- [Task brief]: Could each record be restated word for word?

%%

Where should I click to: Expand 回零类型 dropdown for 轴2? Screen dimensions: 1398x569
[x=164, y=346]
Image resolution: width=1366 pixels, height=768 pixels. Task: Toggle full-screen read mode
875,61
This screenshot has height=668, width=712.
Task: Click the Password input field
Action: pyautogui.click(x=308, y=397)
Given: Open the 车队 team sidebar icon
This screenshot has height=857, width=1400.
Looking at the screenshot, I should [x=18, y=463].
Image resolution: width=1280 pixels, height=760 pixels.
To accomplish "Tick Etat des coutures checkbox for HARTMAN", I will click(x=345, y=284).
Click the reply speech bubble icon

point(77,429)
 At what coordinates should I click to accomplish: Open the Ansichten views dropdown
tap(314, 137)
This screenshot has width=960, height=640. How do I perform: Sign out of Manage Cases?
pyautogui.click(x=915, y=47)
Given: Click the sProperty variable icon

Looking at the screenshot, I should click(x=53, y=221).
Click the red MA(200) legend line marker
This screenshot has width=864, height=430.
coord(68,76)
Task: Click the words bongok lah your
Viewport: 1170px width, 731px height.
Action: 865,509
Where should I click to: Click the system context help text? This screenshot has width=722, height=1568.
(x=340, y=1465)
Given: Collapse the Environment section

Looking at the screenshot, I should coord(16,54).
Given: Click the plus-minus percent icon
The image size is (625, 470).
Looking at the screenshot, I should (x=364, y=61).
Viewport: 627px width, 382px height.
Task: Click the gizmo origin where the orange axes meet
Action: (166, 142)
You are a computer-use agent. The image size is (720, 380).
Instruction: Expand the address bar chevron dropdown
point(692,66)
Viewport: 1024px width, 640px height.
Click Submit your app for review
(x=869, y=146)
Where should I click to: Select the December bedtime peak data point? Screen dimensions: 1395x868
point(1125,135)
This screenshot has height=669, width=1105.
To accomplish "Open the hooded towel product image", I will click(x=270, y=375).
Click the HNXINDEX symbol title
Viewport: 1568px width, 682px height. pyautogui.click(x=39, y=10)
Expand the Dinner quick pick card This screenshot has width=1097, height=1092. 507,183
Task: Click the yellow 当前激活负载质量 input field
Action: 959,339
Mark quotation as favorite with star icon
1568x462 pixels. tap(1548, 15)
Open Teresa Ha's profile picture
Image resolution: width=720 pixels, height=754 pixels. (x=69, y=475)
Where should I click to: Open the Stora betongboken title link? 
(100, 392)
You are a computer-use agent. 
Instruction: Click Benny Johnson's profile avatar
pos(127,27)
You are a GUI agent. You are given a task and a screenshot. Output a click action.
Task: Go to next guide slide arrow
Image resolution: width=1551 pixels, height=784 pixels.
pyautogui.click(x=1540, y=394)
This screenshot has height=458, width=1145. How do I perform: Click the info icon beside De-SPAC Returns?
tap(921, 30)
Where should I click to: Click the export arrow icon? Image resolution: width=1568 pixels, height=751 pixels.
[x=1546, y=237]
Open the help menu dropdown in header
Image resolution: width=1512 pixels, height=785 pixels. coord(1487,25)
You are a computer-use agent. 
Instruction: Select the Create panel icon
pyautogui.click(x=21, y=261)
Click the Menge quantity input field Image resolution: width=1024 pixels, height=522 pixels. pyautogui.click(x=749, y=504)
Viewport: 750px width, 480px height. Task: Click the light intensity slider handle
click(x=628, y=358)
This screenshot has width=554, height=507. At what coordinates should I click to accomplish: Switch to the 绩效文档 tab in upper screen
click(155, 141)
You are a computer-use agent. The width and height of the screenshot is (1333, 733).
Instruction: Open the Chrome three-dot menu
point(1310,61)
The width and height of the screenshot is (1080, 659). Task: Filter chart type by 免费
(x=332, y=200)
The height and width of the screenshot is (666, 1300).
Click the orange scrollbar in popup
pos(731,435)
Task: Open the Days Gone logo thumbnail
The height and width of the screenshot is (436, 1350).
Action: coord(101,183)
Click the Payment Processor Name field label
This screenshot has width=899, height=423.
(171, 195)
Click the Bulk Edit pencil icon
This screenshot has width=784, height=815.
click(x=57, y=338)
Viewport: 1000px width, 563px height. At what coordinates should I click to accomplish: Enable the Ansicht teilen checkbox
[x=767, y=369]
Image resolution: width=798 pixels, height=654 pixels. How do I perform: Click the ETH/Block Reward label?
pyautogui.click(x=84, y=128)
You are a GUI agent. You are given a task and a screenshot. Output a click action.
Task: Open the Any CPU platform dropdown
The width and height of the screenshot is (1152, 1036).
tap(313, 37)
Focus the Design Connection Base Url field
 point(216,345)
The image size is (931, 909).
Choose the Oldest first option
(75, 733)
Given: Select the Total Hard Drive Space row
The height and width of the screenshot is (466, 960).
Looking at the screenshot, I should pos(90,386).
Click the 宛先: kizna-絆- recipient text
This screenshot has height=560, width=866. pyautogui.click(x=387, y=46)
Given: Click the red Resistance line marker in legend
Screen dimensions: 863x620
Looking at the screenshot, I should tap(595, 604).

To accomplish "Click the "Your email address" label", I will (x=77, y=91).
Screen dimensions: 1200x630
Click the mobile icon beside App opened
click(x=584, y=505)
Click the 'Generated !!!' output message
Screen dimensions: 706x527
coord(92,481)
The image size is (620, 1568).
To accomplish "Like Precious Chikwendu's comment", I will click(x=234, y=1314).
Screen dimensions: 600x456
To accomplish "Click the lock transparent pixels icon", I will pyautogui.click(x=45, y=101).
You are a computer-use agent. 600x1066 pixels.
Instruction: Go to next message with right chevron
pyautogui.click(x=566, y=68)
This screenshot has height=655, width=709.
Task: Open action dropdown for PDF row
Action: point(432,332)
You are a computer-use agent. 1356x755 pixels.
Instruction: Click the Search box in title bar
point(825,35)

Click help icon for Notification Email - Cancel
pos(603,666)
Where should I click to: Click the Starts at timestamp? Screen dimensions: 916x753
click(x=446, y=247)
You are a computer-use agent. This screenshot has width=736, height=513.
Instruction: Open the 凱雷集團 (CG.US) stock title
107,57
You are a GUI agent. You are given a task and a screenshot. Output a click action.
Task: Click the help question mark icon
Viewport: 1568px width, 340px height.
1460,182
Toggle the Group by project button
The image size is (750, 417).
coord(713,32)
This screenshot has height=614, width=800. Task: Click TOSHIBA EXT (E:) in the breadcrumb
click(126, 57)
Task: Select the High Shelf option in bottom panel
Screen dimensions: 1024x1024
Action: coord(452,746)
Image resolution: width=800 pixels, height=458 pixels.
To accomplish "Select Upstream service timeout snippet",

%%

- [Task result]:
Where should I click to: Expand 回零类型 dropdown for 轴2? Screen dimensions: 1398x569
[x=164, y=346]
Image resolution: width=1366 pixels, height=768 pixels. Task: Toggle full-screen read mode
875,61
This screenshot has height=668, width=712.
Task: Click the Password input field
Action: pyautogui.click(x=308, y=397)
Given: Open the 车队 team sidebar icon
This screenshot has height=857, width=1400.
Looking at the screenshot, I should [x=18, y=463].
Image resolution: width=1280 pixels, height=760 pixels.
To accomplish "Tick Etat des coutures checkbox for HARTMAN", I will click(x=345, y=284).
Click the reply speech bubble icon

point(77,429)
 At what coordinates should I click to accomplish: Open the Ansichten views dropdown
tap(314, 137)
This screenshot has width=960, height=640. How do I perform: Sign out of Manage Cases?
pyautogui.click(x=915, y=47)
Given: Click the sProperty variable icon

Looking at the screenshot, I should click(x=53, y=221).
Click the red MA(200) legend line marker
This screenshot has width=864, height=430.
coord(68,76)
Task: Click the words bongok lah your
Viewport: 1170px width, 731px height.
Action: 865,509
Where should I click to: Click the system context help text? This screenshot has width=722, height=1568.
(x=340, y=1465)
Given: Collapse the Environment section

Looking at the screenshot, I should coord(16,54).
Given: Click the plus-minus percent icon
The image size is (625, 470).
Looking at the screenshot, I should (x=364, y=61).
Viewport: 627px width, 382px height.
Task: Click the gizmo origin where the orange axes meet
Action: (166, 142)
You are a computer-use agent. The image size is (720, 380).
Instruction: Expand the address bar chevron dropdown
point(692,66)
Viewport: 1024px width, 640px height.
Click Submit your app for review
(x=869, y=146)
Where should I click to: Select the December bedtime peak data point? Screen dimensions: 1395x868
point(1125,135)
This screenshot has height=669, width=1105.
To accomplish "Open the hooded towel product image", I will click(x=270, y=375).
Click the HNXINDEX symbol title
Viewport: 1568px width, 682px height. pyautogui.click(x=39, y=10)
Expand the Dinner quick pick card This screenshot has width=1097, height=1092. 507,183
Task: Click the yellow 当前激活负载质量 input field
Action: 959,339
Mark quotation as favorite with star icon
1568x462 pixels. tap(1548, 15)
Open Teresa Ha's profile picture
Image resolution: width=720 pixels, height=754 pixels. (x=69, y=475)
Where should I click to: Open the Stora betongboken title link? 
(100, 392)
You are a computer-use agent. 
Instruction: Click Benny Johnson's profile avatar
pos(127,27)
You are a GUI agent. You are given a task and a screenshot. Output a click action.
Task: Go to next guide slide arrow
Image resolution: width=1551 pixels, height=784 pixels.
pyautogui.click(x=1540, y=394)
This screenshot has height=458, width=1145. How do I perform: Click the info icon beside De-SPAC Returns?
tap(921, 30)
Where should I click to: Click the export arrow icon? Image resolution: width=1568 pixels, height=751 pixels.
[x=1546, y=237]
Open the help menu dropdown in header
Image resolution: width=1512 pixels, height=785 pixels. coord(1487,25)
You are a computer-use agent. 
Instruction: Select the Create panel icon
pyautogui.click(x=21, y=261)
Click the Menge quantity input field Image resolution: width=1024 pixels, height=522 pixels. pyautogui.click(x=749, y=504)
Viewport: 750px width, 480px height. Task: Click the light intensity slider handle
click(x=628, y=358)
This screenshot has width=554, height=507. At what coordinates should I click to accomplish: Switch to the 绩效文档 tab in upper screen
click(155, 141)
You are a computer-use agent. The width and height of the screenshot is (1333, 733).
Instruction: Open the Chrome three-dot menu
point(1310,61)
The width and height of the screenshot is (1080, 659). Task: Filter chart type by 免费
(x=332, y=200)
The height and width of the screenshot is (666, 1300).
Click the orange scrollbar in popup
pos(731,435)
Task: Open the Days Gone logo thumbnail
The height and width of the screenshot is (436, 1350).
Action: coord(101,183)
Click the Payment Processor Name field label
This screenshot has width=899, height=423.
(171, 195)
Click the Bulk Edit pencil icon
This screenshot has width=784, height=815.
click(x=57, y=338)
Viewport: 1000px width, 563px height. At what coordinates should I click to accomplish: Enable the Ansicht teilen checkbox
[x=767, y=369]
Image resolution: width=798 pixels, height=654 pixels. How do I perform: Click the ETH/Block Reward label?
pyautogui.click(x=84, y=128)
You are a GUI agent. You are given a task and a screenshot. Output a click action.
Task: Open the Any CPU platform dropdown
The width and height of the screenshot is (1152, 1036).
tap(313, 37)
Focus the Design Connection Base Url field
 point(216,345)
The image size is (931, 909).
Choose the Oldest first option
(75, 733)
Given: Select the Total Hard Drive Space row
The height and width of the screenshot is (466, 960).
Looking at the screenshot, I should pos(90,386).
Click the 宛先: kizna-絆- recipient text
This screenshot has height=560, width=866. pyautogui.click(x=387, y=46)
Given: Click the red Resistance line marker in legend
Screen dimensions: 863x620
Looking at the screenshot, I should tap(595, 604).

To accomplish "Click the "Your email address" label", I will (x=77, y=91).
Screen dimensions: 1200x630
Click the mobile icon beside App opened
click(x=584, y=505)
Click the 'Generated !!!' output message
Screen dimensions: 706x527
coord(92,481)
The image size is (620, 1568).
To accomplish "Like Precious Chikwendu's comment", I will click(x=234, y=1314).
Screen dimensions: 600x456
To accomplish "Click the lock transparent pixels icon", I will pyautogui.click(x=45, y=101).
You are a computer-use agent. 600x1066 pixels.
Instruction: Go to next message with right chevron
pyautogui.click(x=566, y=68)
This screenshot has height=655, width=709.
Task: Open action dropdown for PDF row
Action: point(432,332)
You are a computer-use agent. 1356x755 pixels.
Instruction: Click the Search box in title bar
point(825,35)

Click help icon for Notification Email - Cancel
pos(603,666)
Where should I click to: Click the Starts at timestamp? Screen dimensions: 916x753
click(x=446, y=247)
You are a computer-use agent. This screenshot has width=736, height=513.
Instruction: Open the 凱雷集團 (CG.US) stock title
107,57
You are a GUI agent. You are given a task and a screenshot. Output a click action.
Task: Click the help question mark icon
Viewport: 1568px width, 340px height.
1460,182
Toggle the Group by project button
The image size is (750, 417).
coord(713,32)
This screenshot has height=614, width=800. Task: Click TOSHIBA EXT (E:) in the breadcrumb
click(126, 57)
Task: Select the High Shelf option in bottom panel
Screen dimensions: 1024x1024
Action: coord(452,746)
Image resolution: width=800 pixels, height=458 pixels.
To accomplish "Select Upstream service timeout snippet",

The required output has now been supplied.